Streptococcus pneumoniae (the “pneumococcus”) causes a variety of clinical syndromes that range from otitis media to bacteremia, meningitis, and pneumonia. Hardest hit are immunocompromised people and those at the extremes of age. Therefore, preventing disease through pneumococcal vaccination is very important in these groups.

This review summarizes the current guidelines from the Advisory Committee on Immunization Practices (ACIP) of the US Centers for Disease Control and Prevention (CDC) for pneumococcal immunization in adults.

STRIKES THE VERY YOUNG, VERY OLD, AND IMMUNOCOMPROMISED

Figure 1. Incidence of pneumococcal disease in adults age 50 and older in the United States.

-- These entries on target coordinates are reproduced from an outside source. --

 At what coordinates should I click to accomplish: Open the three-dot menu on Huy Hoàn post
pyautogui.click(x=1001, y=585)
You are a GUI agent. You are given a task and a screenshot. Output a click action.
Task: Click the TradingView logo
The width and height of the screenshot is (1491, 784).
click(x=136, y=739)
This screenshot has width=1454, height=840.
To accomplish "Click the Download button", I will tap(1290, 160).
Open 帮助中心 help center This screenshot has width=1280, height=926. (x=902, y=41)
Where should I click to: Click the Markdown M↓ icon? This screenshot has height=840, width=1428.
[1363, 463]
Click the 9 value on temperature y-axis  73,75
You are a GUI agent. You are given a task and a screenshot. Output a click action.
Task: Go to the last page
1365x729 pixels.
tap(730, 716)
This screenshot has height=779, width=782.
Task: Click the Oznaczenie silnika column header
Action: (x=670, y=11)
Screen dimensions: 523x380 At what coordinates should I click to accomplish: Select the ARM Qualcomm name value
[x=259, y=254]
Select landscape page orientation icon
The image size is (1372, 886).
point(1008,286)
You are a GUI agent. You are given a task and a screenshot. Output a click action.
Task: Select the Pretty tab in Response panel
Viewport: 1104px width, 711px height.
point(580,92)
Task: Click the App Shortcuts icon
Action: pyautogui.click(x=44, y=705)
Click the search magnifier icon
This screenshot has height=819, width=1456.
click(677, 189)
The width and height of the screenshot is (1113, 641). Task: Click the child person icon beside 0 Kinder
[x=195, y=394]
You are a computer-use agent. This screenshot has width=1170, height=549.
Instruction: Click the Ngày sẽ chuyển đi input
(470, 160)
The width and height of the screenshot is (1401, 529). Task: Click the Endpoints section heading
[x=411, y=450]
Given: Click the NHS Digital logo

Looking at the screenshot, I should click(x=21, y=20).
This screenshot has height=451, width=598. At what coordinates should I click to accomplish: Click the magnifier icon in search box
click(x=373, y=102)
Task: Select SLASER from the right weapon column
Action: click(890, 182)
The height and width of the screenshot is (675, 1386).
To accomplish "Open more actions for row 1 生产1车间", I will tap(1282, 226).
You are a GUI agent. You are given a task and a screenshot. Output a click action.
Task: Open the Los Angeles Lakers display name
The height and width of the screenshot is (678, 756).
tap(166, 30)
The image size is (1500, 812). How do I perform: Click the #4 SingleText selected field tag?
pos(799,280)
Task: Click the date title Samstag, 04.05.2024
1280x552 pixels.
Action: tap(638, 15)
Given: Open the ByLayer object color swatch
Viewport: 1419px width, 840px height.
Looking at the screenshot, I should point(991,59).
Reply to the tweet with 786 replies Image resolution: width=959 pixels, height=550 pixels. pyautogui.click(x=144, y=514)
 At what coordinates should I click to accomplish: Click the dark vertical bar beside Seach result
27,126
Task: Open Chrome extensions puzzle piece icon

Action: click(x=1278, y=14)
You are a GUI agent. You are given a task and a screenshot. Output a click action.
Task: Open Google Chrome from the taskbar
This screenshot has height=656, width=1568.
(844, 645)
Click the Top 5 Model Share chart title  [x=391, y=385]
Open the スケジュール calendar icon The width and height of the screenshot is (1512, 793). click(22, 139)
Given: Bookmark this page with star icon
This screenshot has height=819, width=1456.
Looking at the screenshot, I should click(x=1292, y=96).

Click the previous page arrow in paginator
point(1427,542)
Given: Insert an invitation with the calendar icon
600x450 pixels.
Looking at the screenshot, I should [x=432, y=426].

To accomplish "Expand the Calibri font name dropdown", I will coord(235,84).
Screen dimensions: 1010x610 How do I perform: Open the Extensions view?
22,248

Invasive pneumococcal disease is defined as infection in which S pneumoniae can be found in a normally sterile site such as the cerebrospinal fluid or blood, and it includes bacteremic pneumonia.1 By far the most common type of pneumococcal disease is pneumonia, followed by bacteremia and meningitis (Figure 1)2,3; about 25% of patients with pneumococcal pneumonia also have bacteremia.2

Invasive pneumococcal disease most often occurs in children age 2 and younger, adults age 65 and older, and people who are immunocompromised. In 2010, the incidence was 3.8 per 100,000 in people ages 18 to 34 but was 10 times higher in the elderly and those with compromised immunity.1

Even now that vaccines are available, invasive pneumococcal disease continues to cause 4,000 deaths per year in the United States.1

TWO INACTIVATED VACCINES

S pneumoniae is a gram-positive coccus with an outer capsule composed of polysaccharides that protect the bacterium from being ingested and killed by host phagocytic cells. Some 91 serotypes of this organism have been identified on the basis of genetic differences in capsular polysaccharide composition.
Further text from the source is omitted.